For those of us on a spiritual path (and I believe all humans are, conscious or not), the road is filled with bright neon signs beckoning us to many variations of truth.
Some of them take us down truly helpful paths, and some of them take us down rabbit holes. And they can be huge, deep, “this feels so right, I’ve found my true path, OH NO, crap, how do I get out?!” rabbit holes.
I’ve been down a few of those.
Yes, on one level it’s all grist for the mill, and an opportunity to learn – or as someone cynically coined it, AFGO – another f*cking growth opportunity.
Many of those rabbit holes offer some form of the all love and light, just keep your vibes high, release-everything-that-doesn’t-serve-your-highest-good spirituality. But there’s a problem with that.
It’s neither true nor helpful. It causes a lot of heartache and anguish when we find ourselves vibing in sad, anxious, angry, all-is-lost ways, and blame ourselves for not “being better.” Or when it’s used as a weapon by those who believe they’ve taken the higher path and will get all the goodies by keeping their vibes high and light, and you’re somehow not as spiritually evolved. UGH.
If you’ve been on the receiving end of this, you know how icky it feels. Sad to say I’ve been on the delivery side and over time that doesn’t really feel any better.
When my father was dealing with a rare form of skin cancer, I thought “if only he’d eat differently! If only he’d deal with his emotional wounds from childhood!” I wanted him to use the juicer I offered to lend them. I wanted him to wake up to my point of view so he could reverse the course of his disease. Maybe it would, but then again maybe it would’ve made him even more miserable as he was dying.
When I met the man who became my husband, I loved that he went regularly to yoga classes but was a bit confounded that he wasn’t buying groovy yoga gear or wanting to talk about his practice. “It’s necessary” was all he’d say when asked. “I feel better when I go two or three times a week.” No talk about Patanjali’s Yoga Sutras or his chakras realigning. No interest in dissecting and sharing his inner experience. Huh?
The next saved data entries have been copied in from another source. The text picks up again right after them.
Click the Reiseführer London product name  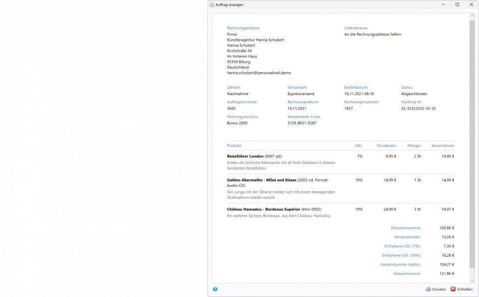click(245, 156)
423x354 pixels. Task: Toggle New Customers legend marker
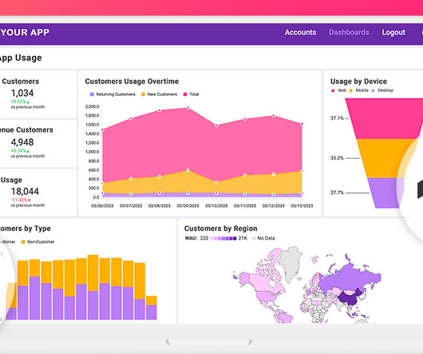[143, 94]

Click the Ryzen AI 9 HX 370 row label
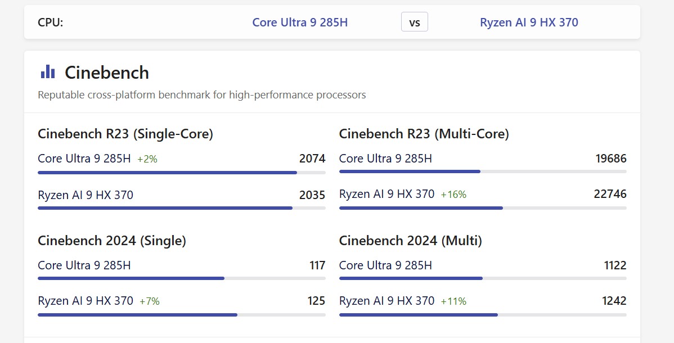[85, 195]

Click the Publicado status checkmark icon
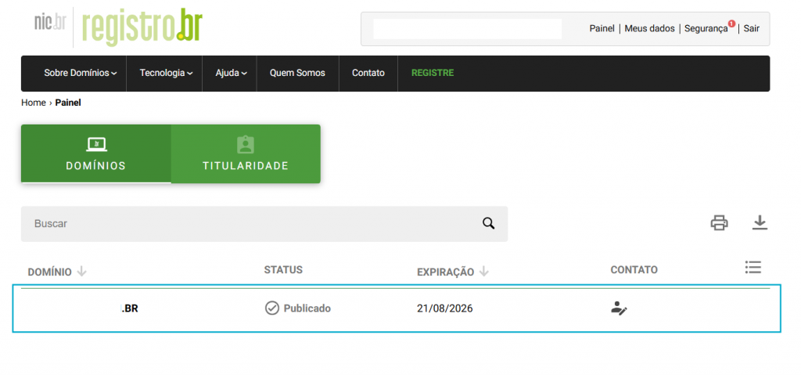tap(271, 308)
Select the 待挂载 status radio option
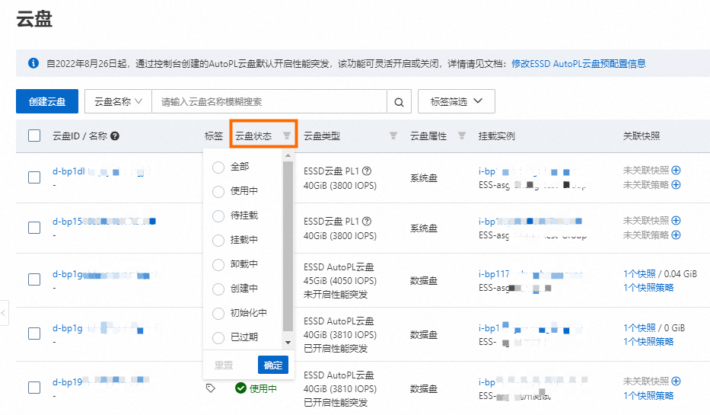710x415 pixels. pyautogui.click(x=219, y=215)
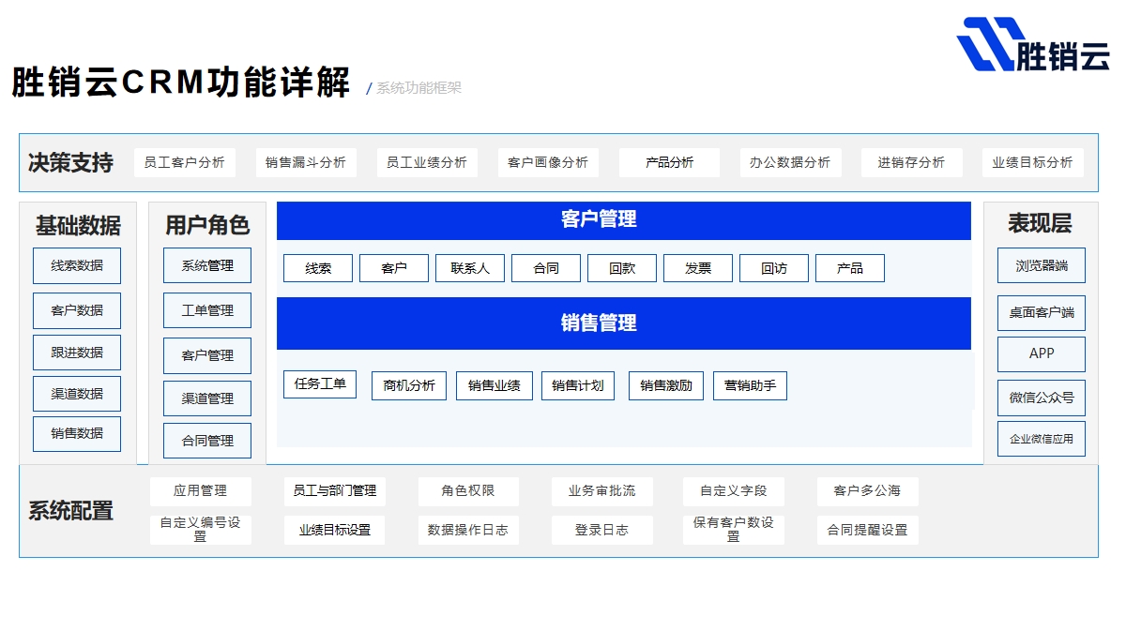1126x631 pixels.
Task: Select 角色权限 in the 系统配置 section
Action: 468,490
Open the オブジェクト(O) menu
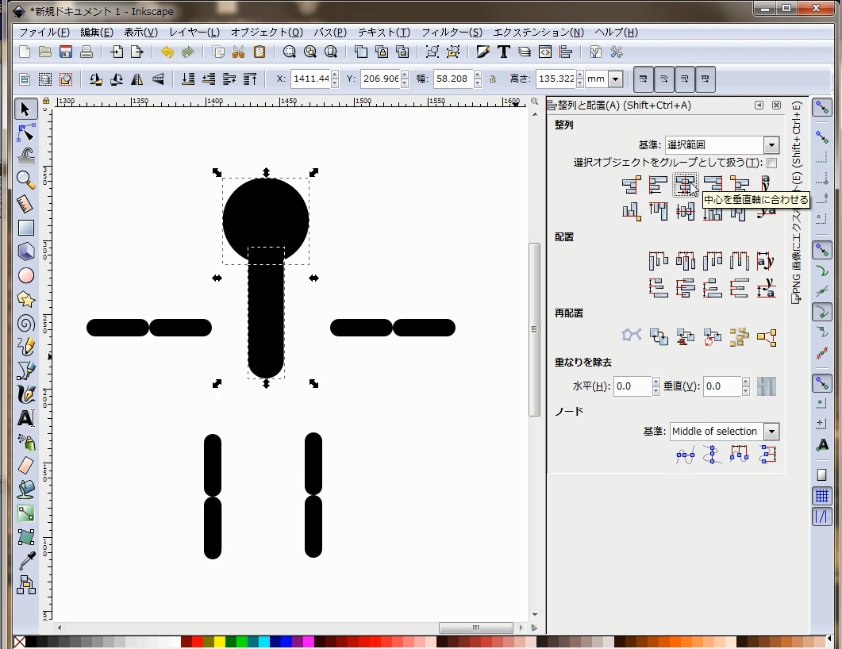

I thought I knew better. I thought I was better.
More evolved, more spiritual, more educated, more…something.
What I eventually realized I was doing was creating separation and letting my ego take the wheel and guide me down some wrong roads.
I was engaging in a form of spiritual bypass rather than being in relationship to reality in its myriad flavors, nuances, and varieties.
Spiritual growth isn’t about being positive all the time (although there’s a place for focusing on the positive).
It isn’t about only high vibes and good feelings, or eating/thinking/doing all the “right” things.
It’s about learning to sit with tremendous compassion smack in the middle of seemingly opposing forces. Of breathing into the space between “let everything have its place” and “working towards my own deepening development into grace.”
It’s the journey of a lifetime. May you keep walking it with humility and humor.